### About this task
Each record needs to be echoed exactly; can you do that?

### Source material
________________________________________
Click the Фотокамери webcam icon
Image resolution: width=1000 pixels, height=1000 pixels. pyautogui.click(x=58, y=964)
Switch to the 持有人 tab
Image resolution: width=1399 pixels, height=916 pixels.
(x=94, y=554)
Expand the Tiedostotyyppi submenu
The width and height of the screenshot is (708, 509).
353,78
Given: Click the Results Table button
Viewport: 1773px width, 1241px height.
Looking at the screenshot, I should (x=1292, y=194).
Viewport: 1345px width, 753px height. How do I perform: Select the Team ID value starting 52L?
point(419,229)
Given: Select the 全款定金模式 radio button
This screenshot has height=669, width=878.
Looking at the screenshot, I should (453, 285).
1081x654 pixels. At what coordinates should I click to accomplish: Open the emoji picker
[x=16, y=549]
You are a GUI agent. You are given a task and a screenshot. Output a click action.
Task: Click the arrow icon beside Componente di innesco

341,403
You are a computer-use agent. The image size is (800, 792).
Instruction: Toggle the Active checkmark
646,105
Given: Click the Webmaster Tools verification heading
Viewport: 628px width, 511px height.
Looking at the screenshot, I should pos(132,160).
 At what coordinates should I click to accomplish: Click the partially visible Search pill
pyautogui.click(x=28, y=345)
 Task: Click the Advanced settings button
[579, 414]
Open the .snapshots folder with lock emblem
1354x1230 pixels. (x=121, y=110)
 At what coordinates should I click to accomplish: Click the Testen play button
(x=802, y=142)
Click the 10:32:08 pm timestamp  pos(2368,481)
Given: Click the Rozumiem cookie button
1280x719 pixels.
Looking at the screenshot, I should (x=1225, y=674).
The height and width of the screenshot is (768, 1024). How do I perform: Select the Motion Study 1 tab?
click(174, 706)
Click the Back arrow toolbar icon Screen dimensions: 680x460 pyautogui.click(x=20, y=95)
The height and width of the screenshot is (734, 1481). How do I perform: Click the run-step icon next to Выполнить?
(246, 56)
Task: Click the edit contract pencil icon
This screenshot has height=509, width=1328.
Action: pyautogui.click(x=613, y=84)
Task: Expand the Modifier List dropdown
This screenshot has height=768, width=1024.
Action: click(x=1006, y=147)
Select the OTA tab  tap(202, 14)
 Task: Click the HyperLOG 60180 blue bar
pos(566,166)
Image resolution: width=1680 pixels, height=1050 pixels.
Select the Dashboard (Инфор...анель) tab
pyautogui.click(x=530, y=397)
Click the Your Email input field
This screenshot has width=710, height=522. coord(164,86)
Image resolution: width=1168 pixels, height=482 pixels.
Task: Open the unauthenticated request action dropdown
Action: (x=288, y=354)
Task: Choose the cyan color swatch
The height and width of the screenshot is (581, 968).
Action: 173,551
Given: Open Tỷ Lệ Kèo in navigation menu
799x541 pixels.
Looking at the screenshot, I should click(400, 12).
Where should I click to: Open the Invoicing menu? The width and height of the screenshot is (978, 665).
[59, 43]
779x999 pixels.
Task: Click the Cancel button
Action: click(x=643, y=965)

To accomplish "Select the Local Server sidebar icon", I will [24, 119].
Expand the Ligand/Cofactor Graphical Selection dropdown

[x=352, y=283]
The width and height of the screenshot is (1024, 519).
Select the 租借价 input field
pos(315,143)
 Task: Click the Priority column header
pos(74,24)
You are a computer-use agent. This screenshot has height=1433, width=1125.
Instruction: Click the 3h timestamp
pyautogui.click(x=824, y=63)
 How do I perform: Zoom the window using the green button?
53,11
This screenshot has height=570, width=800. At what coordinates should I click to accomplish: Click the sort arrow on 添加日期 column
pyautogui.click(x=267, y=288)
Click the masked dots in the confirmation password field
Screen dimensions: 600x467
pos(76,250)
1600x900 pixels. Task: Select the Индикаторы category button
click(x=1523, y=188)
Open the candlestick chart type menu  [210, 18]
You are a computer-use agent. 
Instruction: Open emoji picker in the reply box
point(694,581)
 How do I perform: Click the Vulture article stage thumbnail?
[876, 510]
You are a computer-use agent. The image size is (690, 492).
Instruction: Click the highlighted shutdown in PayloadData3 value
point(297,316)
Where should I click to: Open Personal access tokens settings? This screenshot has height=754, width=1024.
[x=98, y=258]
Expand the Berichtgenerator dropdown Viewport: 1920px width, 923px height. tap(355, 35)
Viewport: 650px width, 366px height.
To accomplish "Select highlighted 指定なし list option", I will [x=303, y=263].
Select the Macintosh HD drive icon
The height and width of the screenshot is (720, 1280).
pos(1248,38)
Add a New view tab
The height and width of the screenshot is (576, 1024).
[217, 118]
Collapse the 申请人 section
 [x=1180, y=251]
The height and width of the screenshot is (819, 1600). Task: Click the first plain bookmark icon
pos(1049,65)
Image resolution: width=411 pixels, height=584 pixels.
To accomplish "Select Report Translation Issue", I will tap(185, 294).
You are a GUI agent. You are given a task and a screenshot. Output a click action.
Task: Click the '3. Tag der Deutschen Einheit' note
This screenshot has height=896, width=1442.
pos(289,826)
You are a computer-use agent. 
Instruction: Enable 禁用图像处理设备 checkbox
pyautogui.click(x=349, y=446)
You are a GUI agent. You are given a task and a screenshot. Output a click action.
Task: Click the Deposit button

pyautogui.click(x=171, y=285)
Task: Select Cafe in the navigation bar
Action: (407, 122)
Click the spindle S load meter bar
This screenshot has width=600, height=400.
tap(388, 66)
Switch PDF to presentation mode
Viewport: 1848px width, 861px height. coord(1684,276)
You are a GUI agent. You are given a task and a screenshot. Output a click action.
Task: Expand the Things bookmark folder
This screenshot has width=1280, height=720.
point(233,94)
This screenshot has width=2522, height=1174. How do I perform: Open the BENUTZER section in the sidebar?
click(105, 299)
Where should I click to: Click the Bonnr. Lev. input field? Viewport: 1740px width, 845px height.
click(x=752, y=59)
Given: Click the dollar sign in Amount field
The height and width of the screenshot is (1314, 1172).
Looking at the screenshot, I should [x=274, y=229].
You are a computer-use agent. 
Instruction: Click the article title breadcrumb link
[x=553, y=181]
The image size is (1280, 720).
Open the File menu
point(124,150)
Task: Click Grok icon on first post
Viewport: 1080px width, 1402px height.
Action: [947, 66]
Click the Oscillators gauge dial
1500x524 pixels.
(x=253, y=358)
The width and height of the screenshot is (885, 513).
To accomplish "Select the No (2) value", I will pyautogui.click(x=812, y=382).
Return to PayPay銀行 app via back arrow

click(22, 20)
________________________________________
### Final answer
Click the Фотокамери webcam icon
Image resolution: width=1000 pixels, height=1000 pixels. pyautogui.click(x=58, y=964)
Switch to the 持有人 tab
Image resolution: width=1399 pixels, height=916 pixels.
(x=94, y=554)
Expand the Tiedostotyyppi submenu
The width and height of the screenshot is (708, 509).
353,78
Given: Click the Results Table button
Viewport: 1773px width, 1241px height.
Looking at the screenshot, I should (x=1292, y=194).
Viewport: 1345px width, 753px height. How do I perform: Select the Team ID value starting 52L?
point(419,229)
Given: Select the 全款定金模式 radio button
This screenshot has height=669, width=878.
Looking at the screenshot, I should (453, 285).
1081x654 pixels. At what coordinates should I click to accomplish: Open the emoji picker
[x=16, y=549]
You are a GUI agent. You are given a task and a screenshot. Output a click action.
Task: Click the arrow icon beside Componente di innesco

341,403
You are a computer-use agent. The image size is (800, 792).
Instruction: Toggle the Active checkmark
646,105
Given: Click the Webmaster Tools verification heading
Viewport: 628px width, 511px height.
Looking at the screenshot, I should pos(132,160).
 At what coordinates should I click to accomplish: Click the partially visible Search pill
pyautogui.click(x=28, y=345)
 Task: Click the Advanced settings button
[579, 414]
Open the .snapshots folder with lock emblem
1354x1230 pixels. (x=121, y=110)
 At what coordinates should I click to accomplish: Click the Testen play button
(x=802, y=142)
Click the 10:32:08 pm timestamp  pos(2368,481)
Given: Click the Rozumiem cookie button
1280x719 pixels.
Looking at the screenshot, I should (x=1225, y=674).
The height and width of the screenshot is (768, 1024). How do I perform: Select the Motion Study 1 tab?
click(174, 706)
Click the Back arrow toolbar icon Screen dimensions: 680x460 pyautogui.click(x=20, y=95)
The height and width of the screenshot is (734, 1481). How do I perform: Click the run-step icon next to Выполнить?
(246, 56)
Task: Click the edit contract pencil icon
This screenshot has height=509, width=1328.
Action: pyautogui.click(x=613, y=84)
Task: Expand the Modifier List dropdown
This screenshot has height=768, width=1024.
Action: click(x=1006, y=147)
Select the OTA tab  tap(202, 14)
 Task: Click the HyperLOG 60180 blue bar
pos(566,166)
Image resolution: width=1680 pixels, height=1050 pixels.
Select the Dashboard (Инфор...анель) tab
pyautogui.click(x=530, y=397)
Click the Your Email input field
This screenshot has width=710, height=522. coord(164,86)
Image resolution: width=1168 pixels, height=482 pixels.
Task: Open the unauthenticated request action dropdown
Action: (x=288, y=354)
Task: Choose the cyan color swatch
The height and width of the screenshot is (581, 968).
Action: 173,551
Given: Open Tỷ Lệ Kèo in navigation menu
799x541 pixels.
Looking at the screenshot, I should click(400, 12).
Where should I click to: Open the Invoicing menu? The width and height of the screenshot is (978, 665).
[59, 43]
779x999 pixels.
Task: Click the Cancel button
Action: click(x=643, y=965)

To accomplish "Select the Local Server sidebar icon", I will [24, 119].
Expand the Ligand/Cofactor Graphical Selection dropdown

[x=352, y=283]
The width and height of the screenshot is (1024, 519).
Select the 租借价 input field
pos(315,143)
 Task: Click the Priority column header
pos(74,24)
You are a computer-use agent. This screenshot has height=1433, width=1125.
Instruction: Click the 3h timestamp
pyautogui.click(x=824, y=63)
 How do I perform: Zoom the window using the green button?
53,11
This screenshot has height=570, width=800. At what coordinates should I click to accomplish: Click the sort arrow on 添加日期 column
pyautogui.click(x=267, y=288)
Click the masked dots in the confirmation password field
Screen dimensions: 600x467
pos(76,250)
1600x900 pixels. Task: Select the Индикаторы category button
click(x=1523, y=188)
Open the candlestick chart type menu  [210, 18]
You are a computer-use agent. 
Instruction: Open emoji picker in the reply box
point(694,581)
 How do I perform: Click the Vulture article stage thumbnail?
[876, 510]
You are a computer-use agent. The image size is (690, 492).
Instruction: Click the highlighted shutdown in PayloadData3 value
point(297,316)
Where should I click to: Open Personal access tokens settings? This screenshot has height=754, width=1024.
[x=98, y=258]
Expand the Berichtgenerator dropdown Viewport: 1920px width, 923px height. tap(355, 35)
Viewport: 650px width, 366px height.
To accomplish "Select highlighted 指定なし list option", I will [x=303, y=263].
Select the Macintosh HD drive icon
The height and width of the screenshot is (720, 1280).
pos(1248,38)
Add a New view tab
The height and width of the screenshot is (576, 1024).
[217, 118]
Collapse the 申请人 section
 [x=1180, y=251]
The height and width of the screenshot is (819, 1600). Task: Click the first plain bookmark icon
pos(1049,65)
Image resolution: width=411 pixels, height=584 pixels.
To accomplish "Select Report Translation Issue", I will tap(185, 294).
You are a GUI agent. You are given a task and a screenshot. Output a click action.
Task: Click the '3. Tag der Deutschen Einheit' note
This screenshot has height=896, width=1442.
pos(289,826)
You are a computer-use agent. 
Instruction: Enable 禁用图像处理设备 checkbox
pyautogui.click(x=349, y=446)
You are a GUI agent. You are given a task and a screenshot. Output a click action.
Task: Click the Deposit button

pyautogui.click(x=171, y=285)
Task: Select Cafe in the navigation bar
Action: (407, 122)
Click the spindle S load meter bar
This screenshot has width=600, height=400.
tap(388, 66)
Switch PDF to presentation mode
Viewport: 1848px width, 861px height. coord(1684,276)
You are a GUI agent. You are given a task and a screenshot. Output a click action.
Task: Expand the Things bookmark folder
This screenshot has width=1280, height=720.
point(233,94)
This screenshot has width=2522, height=1174. How do I perform: Open the BENUTZER section in the sidebar?
click(105, 299)
Where should I click to: Click the Bonnr. Lev. input field? Viewport: 1740px width, 845px height.
click(x=752, y=59)
Given: Click the dollar sign in Amount field
The height and width of the screenshot is (1314, 1172).
Looking at the screenshot, I should [x=274, y=229].
You are a computer-use agent. 
Instruction: Click the article title breadcrumb link
[x=553, y=181]
The image size is (1280, 720).
Open the File menu
point(124,150)
Task: Click Grok icon on first post
Viewport: 1080px width, 1402px height.
Action: [947, 66]
Click the Oscillators gauge dial
1500x524 pixels.
(x=253, y=358)
The width and height of the screenshot is (885, 513).
To accomplish "Select the No (2) value", I will pyautogui.click(x=812, y=382).
Return to PayPay銀行 app via back arrow

click(22, 20)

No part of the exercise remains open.